The dry continues. We're still green but there is not enough growth now for pregnant ewes (due to lamb in 4-weeks time) so we are supplementing with low lignan oats every 2-3 days. The sheep are going well. I can't help but whince though when there are still a minimum of 4-weeks to go to lambing. Some girls are so rotund they can hardly walk. We don't scan for twins and triplets but many of the ewes sure look like they have a soccer team inside them.

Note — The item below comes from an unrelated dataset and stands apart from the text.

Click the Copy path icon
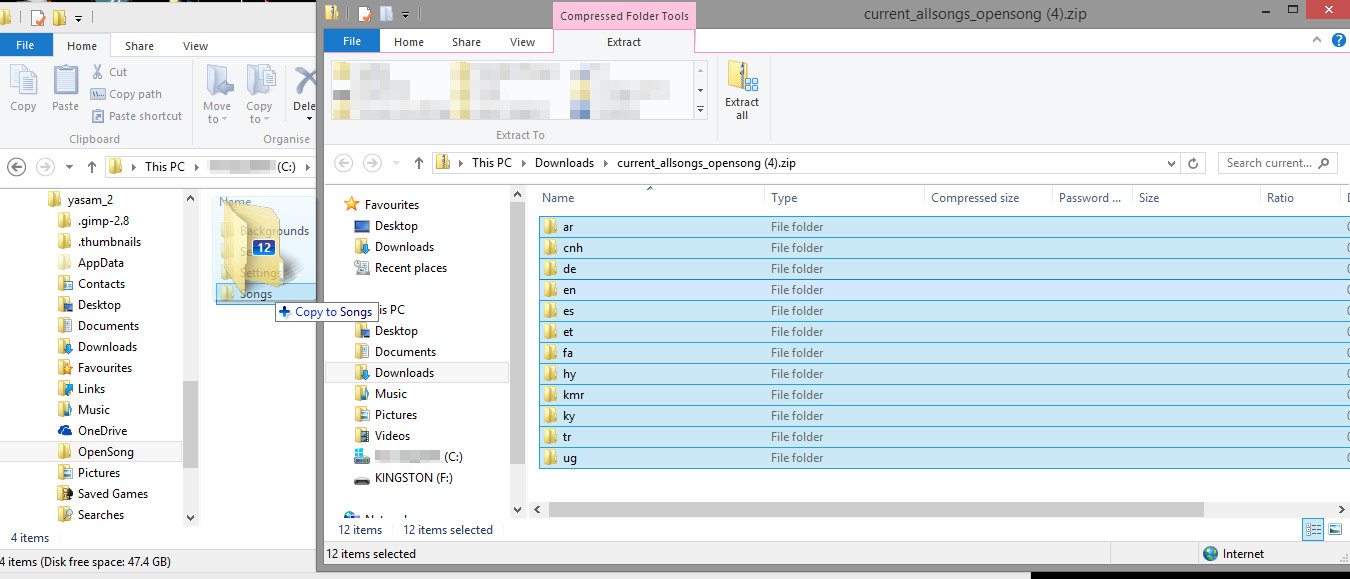The height and width of the screenshot is (579, 1350). 98,94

We had a first time incident this week selling some cull ewes as mutton (ones that are a little too woolly for us). Had to cancel the booking because the majority were too big (>80kg). Sigh. An agent is looking for a new home for them. They've spent the past week adjacent to rams, so they'll be ready to cycle with some boys on someone elses farm.

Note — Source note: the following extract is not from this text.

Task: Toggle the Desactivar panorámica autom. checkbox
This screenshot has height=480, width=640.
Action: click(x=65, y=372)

I showed in a previous blog about the developing problem we have with sweet vernal grass (Anthoxanthum odoratum) and silvergrass (Vulpia sp). We don't have a boom spray yet, but we need to find a suitable one this year so that we can control these grasses. There are a few options. Unfortunately sheep don't eat them in spring, but that opens up one option.
It's been nearly impossible to use the services of a spray contractor. We are too small, and we need to spray a paddock or two, and then days or a week later, another paddock or two. No contractor will come here to do that.
The first option I will use, is about 6-10 weeks after the clovers and ryegrasses have germinated, I will use ~300ml/ha of 100g/L propaquizafop (Correct/Shogun) with ~400-500g of 900g/kg simazine. Our ryegrass is FOP resistant, but propaquizafop is soft on ryegrass and kikuyu anyway. It will kill bromegrass, barley grass and it should control sweet vernal grass. The simazine is to suppress the silvergrass.
The backup option is that in late spring after a paddock has been grazed heavily, we can spray it immediately with ~400ml/ha of 250g/L paraquat. This is a good timing because the ryegrass and kikuyu have been grazed down (not much leaf area left for the paraquat to hit), but the sheep have left the sweet vernal and silvergrass, and also any bromegrass and barley grass that are out in head. These are easy to hit with the paraquat. The ryegrass and kikuyu will continue to grow within days of being sprayed with the paraquat.
I would love to use really heavy grazing to reduce these unwanted grasses, but it does not work well enough in spring time because the sheep stay selective in what they are eating. They tread on more of the unwelcome grasses rather than eating them. Without stopping the seed set of these unwanted grasses, they proliferate. Hopefully that problem ends this year onwards.